Section: Scientific Foundations
Computational neuroscience at the mesoscopic level: dynamic neural field
Our research activities in the domain of computational neurosciences are also interested in the understanding of higher brain functions using both computational models and robotics. These models are grounded on a computational paradigm that is directly inspired by several brain studies converging on a distributed, asynchronous, numerical and adaptive processing of information and the continuum neural field theory (CNFT) provides the theoretical framework to design models of population of neurons.
This mesoscopic approach underlines that the number of neurons is very high, even in a small part of tissue, and proposes to study neuronal models in a continuum limit where space is continuous and main variables correspond to synaptic activity or firing rates in population of neurons. This formalism is particularly interesting because the dynamic behavior of a large piece of neuronal tissue can be studied with differential equations that can integrate spatial (lateral connectivity) and temporal (speed of propagation) characteristics and display such interesting behavior as pattern formation, travelling waves, bumps, etc.

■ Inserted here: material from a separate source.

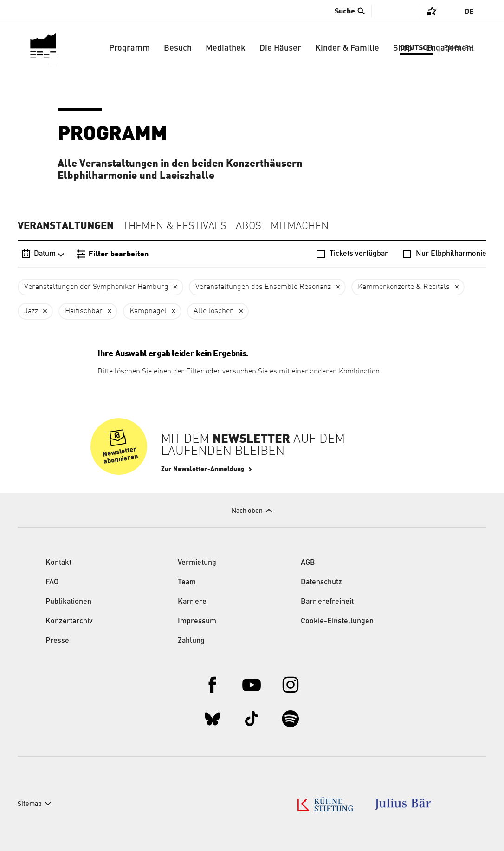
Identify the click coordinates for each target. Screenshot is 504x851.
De (469, 12)
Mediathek (226, 48)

The main cognitive tasks we are currently interested in are related to the autonomous navigation of a robot in an unknown environment (perception, sensorimotor coordination, planning). The corresponding neuronal structures we are modeling are part of the cortex (perceptive, associative, frontal maps) and the limbic system (hippocampus, amygdala, basal ganglia). Corresponding models of these neuronal structures are defined at the level of the population of neurons and functioning and learning rules are built from neuroscience data to emulate the corresponding information processing (filtering in perceptive maps, multimodal association in associative maps, temporal organization of behavior in frontal maps, episodic memory in hippocampus, emotional conditioning in amygdala, selection of action in basal ganglia). Our goal is to iteratively refine these models, implement them on autonomous robots and make them cooperate and exchange information, toward a completely adaptive, integrated and autonomous behavior.